C´est gratifiant de savoir que, l´ENTAV français, l´INIA espagnol, le CNR italien et beaucoup d´autres entités travaillent pour l´amélioration des collections de germoplasme et pour la récupération de variétés minoritaires, chacun de sa région d´influence. Ce travail permettra à l´avenir de garantir la disponibilité et la grande richesse viticole de notre Vitis Vinifera. Nous, les viticulteurs, qui vivons le vin et le monde du vin, nous devons choisir une alternative :

·     Créer un vin propre où la personnalité, le legs historique, la singularité variétale et en général le caractère exclusif, sont bien marqués dans le verre.

·     Elaborer un vin que répond aux besoins du marché, à ses tendances, à ses modes, aux différents goûts et aux habitudes du consommateur sans oublier de s´ajuster économiquement en couvrant les différentes segments du marché.

Il est évident qu´il est très difficile d’aménager les deux options et de les développer pour un même projet. C´est pour cela que chaque viticulteur doit choisir une ou l´autre de ces deux alternatives, et travailler pour offrir le maximum de qualité possible. Les vins avec une histoire et une diversité de valeurs oenologiques dans des régions vitivinicoles déterminées, ainsi que les vins actuels ajustés aux segments du marché sont deux réalités qui existent et qui malheureusement peuvent se déplacer vers un même but, influencées par une grande force convergente. On doit travailler pour conserver l’immense diversité des vignes et des vins dont on dispose et la projeter chez le consommateur, pour que le chemin de convergence dans le grand univers vitivinicole, n´arrive jamais à se joindre. Cette situation nous enrichira et procurera à tous les secteurs un futur plus sûr. Un futur avec des nuances, riche en alternatives, où les producteurs pourront compter sur la nature comme alliée inépuisable et pourront offrir au consommateur la possibilité de jouir, à travers le vin, du vaste monde des sens.
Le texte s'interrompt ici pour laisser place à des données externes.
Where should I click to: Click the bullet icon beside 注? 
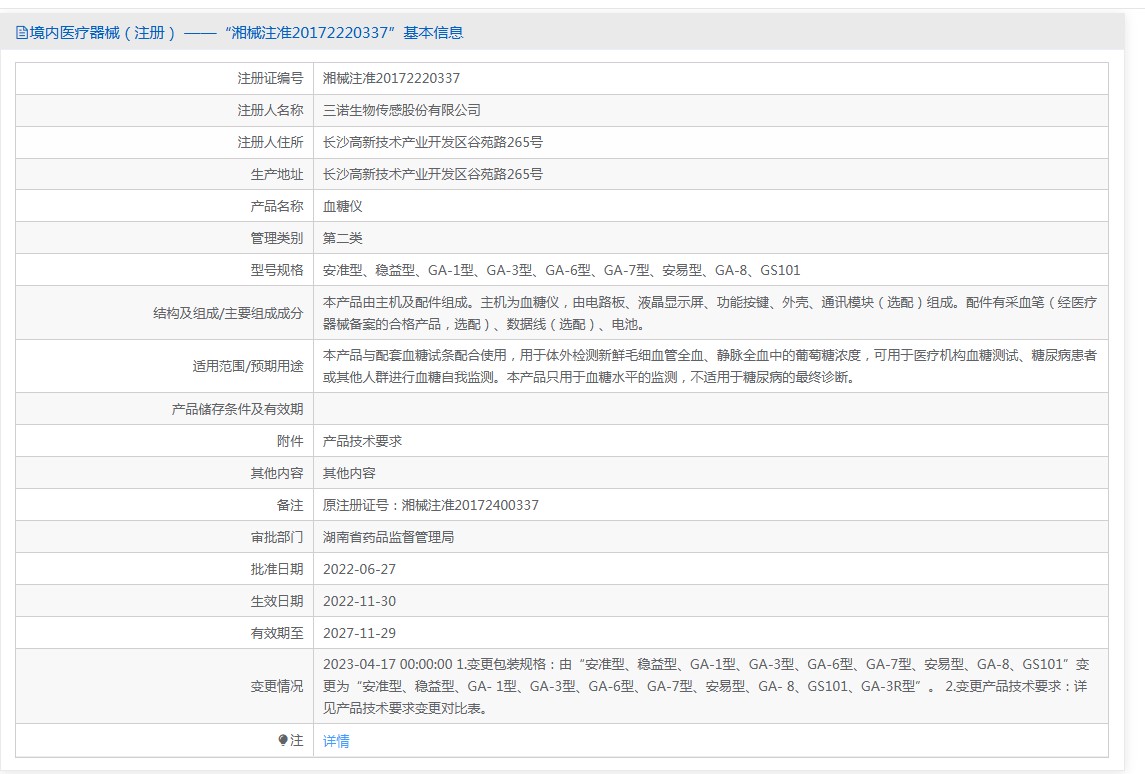click(x=283, y=740)
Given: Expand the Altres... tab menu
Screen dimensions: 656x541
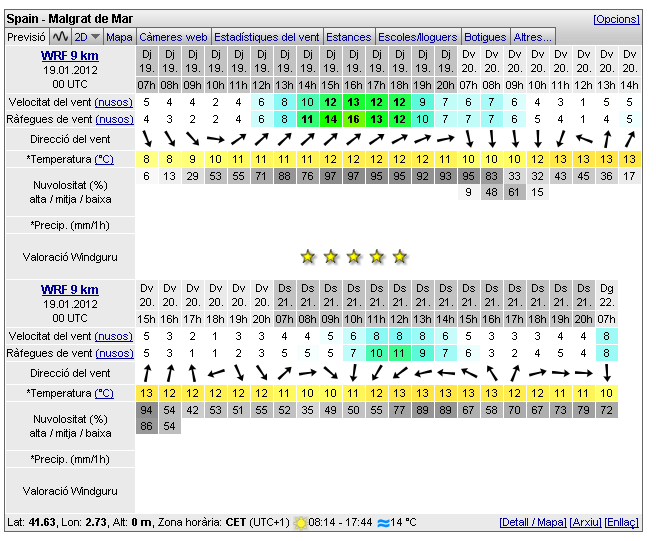Looking at the screenshot, I should pos(532,37).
Mesdames et Messieurs, avant de me lancer dans l´exposition de mon sujet, je voudrais tout d´abord, très chaleureusement remercier Joan José Abo pour m´avoir proposé comme membre de cette Académie et remercier, bien sûr, tous ses membres pour m´avoir accepté dans cette prestigieuse entité. C´est avec beaucoup d’enthousiasme que j´ai accepté cette nomination et j´espère que ma petite contribution au monde du vin sera maintenant plus grande à travers l´Académie Internationale du Vin. Merci beaucoup à tous.